I was particularly enchanted by some of the Implicit Anomalous Cognition protocols. These are methods set up to look like a standard psych study test but behind the scenes some component that includes an assumption made by mainstream scientific materialism - “time flows in one direction” for example - is reversed. Think here of people whose responses to a prompt are influenced by that prompt; even when their action occurs before the prompt existed.

At first sight I can’t help but think, umm, given related-but-far-more-accepted-fields such as psychology have tremendous scientific study reliability problems, isn’t it more likely that these papers involve some (possibly inadvertent) questionable research practice (QRP), weird statistical aberration misinterpretations or similar? But, she would likely say, that’s my background and/or societal pressure provoking that response in me. It’s not like I’ve personally checked all the psi studies. So if I want to claim I believe in the scientific method then I have to be consistent in that even when the results it produces are “weird”. She does cite sources to be fair, so it’s on me to follow them up and see what’s going on. Daryl Bem is the author of some of those that sounded most interesting to me.

She does go through the details of some QRPs - file draw problem, arbitrary significance tests, replication crisis et al. Taking what she says at face value, she reports that the effect sizes and statistical significance levels of these psi studies is apparently at least equivalent to many well-accepted psychological phenomena.

One criticism I might have though is that the way she writes it you could come away thinking there’s never been a paper that didn’t find some sort of evidence of psi phenomena - even a small one. This could of course be the case - I don’t know the field - but I sincerely doubt there’s almost any even totally mundane and accepted psychological phenomena that every single study ever performed validates - at least not one in a field we’re confident is not subject to extensive QRPs. It feels too good to be true. But, to be fair, she does raise the point that if even one of them reliably shows some of the effects purported then that implies the mainstream model of the world is incorrect.

At the same time, she claims that it’s difficult to do much research in this field. There’s a lack of funding for parapsychology research, as well as the risk of being attacked one way or another by disbelievers. People from the world of science can seemingly be as contemptuous to people from the world of spirituality as much as the opposite can also be true.

Nonetheless, she reports that these phenomena have been examined by scientists for centuries and replicate well. I am vaguely away of the work by the US Army and the CIA in the past on subjects like remote viewing - The Men Who Stare At Goats et al - which comes up briefly.

Her overall point is that:

There is substantial evidence for the reality of psi that cannot be discounted by the common criticisms of faulty study design, selective reporting, or fraud.

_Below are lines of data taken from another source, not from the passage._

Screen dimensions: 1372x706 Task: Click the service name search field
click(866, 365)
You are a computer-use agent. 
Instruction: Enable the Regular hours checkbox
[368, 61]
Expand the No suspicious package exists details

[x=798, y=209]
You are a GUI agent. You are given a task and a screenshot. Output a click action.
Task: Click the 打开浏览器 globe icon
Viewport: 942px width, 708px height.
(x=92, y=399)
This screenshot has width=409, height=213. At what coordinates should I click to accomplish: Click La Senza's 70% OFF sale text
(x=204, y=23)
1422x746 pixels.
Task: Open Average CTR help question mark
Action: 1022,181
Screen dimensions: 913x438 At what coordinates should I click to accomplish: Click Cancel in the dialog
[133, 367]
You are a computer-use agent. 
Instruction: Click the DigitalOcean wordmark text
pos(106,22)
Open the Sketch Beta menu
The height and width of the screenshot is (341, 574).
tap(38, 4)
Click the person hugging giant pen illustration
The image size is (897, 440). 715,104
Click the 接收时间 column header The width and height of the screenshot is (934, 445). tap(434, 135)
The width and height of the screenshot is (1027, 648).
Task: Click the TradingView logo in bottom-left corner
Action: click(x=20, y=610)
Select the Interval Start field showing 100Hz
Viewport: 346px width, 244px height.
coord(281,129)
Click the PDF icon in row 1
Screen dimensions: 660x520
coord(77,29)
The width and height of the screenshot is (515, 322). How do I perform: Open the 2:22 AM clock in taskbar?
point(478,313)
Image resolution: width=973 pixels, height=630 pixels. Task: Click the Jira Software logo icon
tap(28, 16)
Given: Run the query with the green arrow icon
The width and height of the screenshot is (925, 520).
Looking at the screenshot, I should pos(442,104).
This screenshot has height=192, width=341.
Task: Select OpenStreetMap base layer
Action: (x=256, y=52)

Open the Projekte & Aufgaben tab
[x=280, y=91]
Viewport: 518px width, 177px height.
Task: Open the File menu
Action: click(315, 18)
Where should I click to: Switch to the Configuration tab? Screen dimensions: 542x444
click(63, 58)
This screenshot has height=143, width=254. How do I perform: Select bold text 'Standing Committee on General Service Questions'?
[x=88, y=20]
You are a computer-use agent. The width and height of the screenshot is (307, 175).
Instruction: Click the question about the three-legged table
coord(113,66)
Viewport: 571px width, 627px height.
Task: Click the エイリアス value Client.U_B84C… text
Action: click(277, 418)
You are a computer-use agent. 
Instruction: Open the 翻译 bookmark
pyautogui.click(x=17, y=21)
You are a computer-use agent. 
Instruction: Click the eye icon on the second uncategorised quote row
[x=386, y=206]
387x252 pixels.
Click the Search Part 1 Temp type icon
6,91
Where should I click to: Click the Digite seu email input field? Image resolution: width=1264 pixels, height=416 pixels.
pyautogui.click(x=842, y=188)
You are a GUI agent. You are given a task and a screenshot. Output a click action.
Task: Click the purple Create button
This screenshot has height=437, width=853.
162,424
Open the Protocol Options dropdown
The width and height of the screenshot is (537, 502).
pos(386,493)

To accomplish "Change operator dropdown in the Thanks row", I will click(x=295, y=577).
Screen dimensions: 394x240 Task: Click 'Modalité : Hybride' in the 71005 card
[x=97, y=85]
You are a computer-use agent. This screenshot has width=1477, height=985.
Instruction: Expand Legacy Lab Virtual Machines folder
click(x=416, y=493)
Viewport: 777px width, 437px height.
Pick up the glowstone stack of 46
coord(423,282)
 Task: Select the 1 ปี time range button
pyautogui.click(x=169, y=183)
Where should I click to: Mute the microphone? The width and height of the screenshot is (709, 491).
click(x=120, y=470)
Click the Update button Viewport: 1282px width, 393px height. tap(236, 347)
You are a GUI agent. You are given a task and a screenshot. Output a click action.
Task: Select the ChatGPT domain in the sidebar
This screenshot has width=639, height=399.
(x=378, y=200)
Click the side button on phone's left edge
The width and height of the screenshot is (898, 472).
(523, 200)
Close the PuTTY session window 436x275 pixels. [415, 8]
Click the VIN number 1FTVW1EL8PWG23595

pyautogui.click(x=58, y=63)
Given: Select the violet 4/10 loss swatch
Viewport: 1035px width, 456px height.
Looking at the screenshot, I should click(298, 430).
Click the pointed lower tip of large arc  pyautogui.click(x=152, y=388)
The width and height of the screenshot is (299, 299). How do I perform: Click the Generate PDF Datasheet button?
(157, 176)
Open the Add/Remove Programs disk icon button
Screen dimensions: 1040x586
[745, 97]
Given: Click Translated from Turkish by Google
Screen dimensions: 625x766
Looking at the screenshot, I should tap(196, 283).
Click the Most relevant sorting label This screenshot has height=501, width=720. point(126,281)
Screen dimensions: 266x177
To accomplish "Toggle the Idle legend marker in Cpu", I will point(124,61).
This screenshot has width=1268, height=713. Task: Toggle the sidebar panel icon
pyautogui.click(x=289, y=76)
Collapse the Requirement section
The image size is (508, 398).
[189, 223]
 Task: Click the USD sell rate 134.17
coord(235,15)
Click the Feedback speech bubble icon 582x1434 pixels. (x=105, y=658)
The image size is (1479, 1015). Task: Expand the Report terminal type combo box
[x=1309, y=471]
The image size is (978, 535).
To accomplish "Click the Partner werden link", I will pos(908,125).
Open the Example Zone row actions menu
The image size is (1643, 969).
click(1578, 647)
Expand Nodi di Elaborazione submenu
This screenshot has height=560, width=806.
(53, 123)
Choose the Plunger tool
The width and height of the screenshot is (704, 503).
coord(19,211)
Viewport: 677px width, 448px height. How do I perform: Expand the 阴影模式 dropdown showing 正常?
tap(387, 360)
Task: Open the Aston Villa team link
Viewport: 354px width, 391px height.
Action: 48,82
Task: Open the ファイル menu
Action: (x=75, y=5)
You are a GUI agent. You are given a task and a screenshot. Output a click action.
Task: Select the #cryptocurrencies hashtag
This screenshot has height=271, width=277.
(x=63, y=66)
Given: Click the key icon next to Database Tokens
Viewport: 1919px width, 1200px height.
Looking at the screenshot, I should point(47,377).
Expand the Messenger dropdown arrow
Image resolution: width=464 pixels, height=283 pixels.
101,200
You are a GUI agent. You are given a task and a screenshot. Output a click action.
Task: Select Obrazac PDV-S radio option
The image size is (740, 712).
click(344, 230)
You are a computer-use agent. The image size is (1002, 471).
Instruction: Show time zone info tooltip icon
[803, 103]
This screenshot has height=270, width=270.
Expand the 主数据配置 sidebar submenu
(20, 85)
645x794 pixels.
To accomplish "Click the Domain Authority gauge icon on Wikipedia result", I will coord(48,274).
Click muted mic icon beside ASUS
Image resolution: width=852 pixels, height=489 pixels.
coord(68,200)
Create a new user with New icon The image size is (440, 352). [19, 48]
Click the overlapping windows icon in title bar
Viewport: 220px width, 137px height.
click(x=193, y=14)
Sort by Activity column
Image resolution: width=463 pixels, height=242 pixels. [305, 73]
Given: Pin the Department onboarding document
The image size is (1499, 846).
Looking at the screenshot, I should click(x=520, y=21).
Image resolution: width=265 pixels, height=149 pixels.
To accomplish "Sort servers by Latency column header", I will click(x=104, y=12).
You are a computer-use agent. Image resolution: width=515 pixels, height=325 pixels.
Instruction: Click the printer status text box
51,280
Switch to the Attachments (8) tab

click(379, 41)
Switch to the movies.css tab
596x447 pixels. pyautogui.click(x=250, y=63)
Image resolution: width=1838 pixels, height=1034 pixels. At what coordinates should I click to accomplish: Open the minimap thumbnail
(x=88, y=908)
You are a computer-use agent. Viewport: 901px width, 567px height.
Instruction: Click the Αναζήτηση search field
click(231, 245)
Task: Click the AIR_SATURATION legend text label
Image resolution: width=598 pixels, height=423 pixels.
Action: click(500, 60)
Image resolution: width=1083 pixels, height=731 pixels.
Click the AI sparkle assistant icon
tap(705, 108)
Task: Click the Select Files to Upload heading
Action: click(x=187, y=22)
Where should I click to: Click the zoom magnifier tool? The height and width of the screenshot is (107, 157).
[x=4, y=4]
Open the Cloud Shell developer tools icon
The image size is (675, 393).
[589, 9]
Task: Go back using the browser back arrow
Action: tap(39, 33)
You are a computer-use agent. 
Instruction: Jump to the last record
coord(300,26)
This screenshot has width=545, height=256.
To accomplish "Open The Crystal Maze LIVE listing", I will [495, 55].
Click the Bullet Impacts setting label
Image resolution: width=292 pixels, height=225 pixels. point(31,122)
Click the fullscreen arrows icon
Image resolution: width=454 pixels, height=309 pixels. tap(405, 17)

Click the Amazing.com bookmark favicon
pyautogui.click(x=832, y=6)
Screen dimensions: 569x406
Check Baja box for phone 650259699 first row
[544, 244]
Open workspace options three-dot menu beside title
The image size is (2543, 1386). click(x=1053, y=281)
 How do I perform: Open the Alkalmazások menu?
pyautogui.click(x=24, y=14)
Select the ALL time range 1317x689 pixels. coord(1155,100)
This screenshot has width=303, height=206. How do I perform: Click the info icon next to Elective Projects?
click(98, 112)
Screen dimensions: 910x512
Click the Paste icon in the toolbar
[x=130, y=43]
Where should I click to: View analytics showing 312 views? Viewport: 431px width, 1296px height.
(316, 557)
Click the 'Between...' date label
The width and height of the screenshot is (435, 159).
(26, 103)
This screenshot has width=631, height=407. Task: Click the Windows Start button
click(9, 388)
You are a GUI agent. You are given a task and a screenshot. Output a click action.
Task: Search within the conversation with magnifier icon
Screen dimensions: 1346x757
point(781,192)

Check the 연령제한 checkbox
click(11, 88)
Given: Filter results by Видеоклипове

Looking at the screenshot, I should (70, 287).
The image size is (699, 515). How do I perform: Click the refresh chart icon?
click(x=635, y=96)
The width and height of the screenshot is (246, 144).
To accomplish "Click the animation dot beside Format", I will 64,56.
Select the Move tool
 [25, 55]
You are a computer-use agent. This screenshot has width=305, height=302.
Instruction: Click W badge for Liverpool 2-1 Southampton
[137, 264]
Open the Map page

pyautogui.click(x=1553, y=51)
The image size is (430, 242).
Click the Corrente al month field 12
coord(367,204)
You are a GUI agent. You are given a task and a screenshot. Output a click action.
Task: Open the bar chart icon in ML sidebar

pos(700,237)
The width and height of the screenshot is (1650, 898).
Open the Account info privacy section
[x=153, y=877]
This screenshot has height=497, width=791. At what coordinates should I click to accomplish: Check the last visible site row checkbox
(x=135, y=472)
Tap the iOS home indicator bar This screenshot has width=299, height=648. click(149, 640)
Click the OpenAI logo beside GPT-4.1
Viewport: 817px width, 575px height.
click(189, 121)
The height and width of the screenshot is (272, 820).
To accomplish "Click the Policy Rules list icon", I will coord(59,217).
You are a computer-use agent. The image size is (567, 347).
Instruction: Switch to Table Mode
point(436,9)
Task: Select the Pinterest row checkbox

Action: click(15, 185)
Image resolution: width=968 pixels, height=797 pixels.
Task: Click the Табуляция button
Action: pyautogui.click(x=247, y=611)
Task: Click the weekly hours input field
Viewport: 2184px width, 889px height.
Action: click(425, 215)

I am entirely on her side in thinking it fair enough to ask why certain extraordinary stories, such as Jesus being resurrected, accepted by a vast amount of people but others, such as reincarnation, are questioned.

And what does it truly mean that “I believe in science”? These days very few of us can possibly confirm for ourselves, well, very much of anything.

…although we revere science so much in our modern-day society, sometimes it just comes down to whether you trust and believe in someone or something, because evidence is not always available for you to analyze yourself.

At the end of the day, our belief is belief She worries that we often accept what society tells us - saying “there’s no evidence for that” without first checking whether actually there is some.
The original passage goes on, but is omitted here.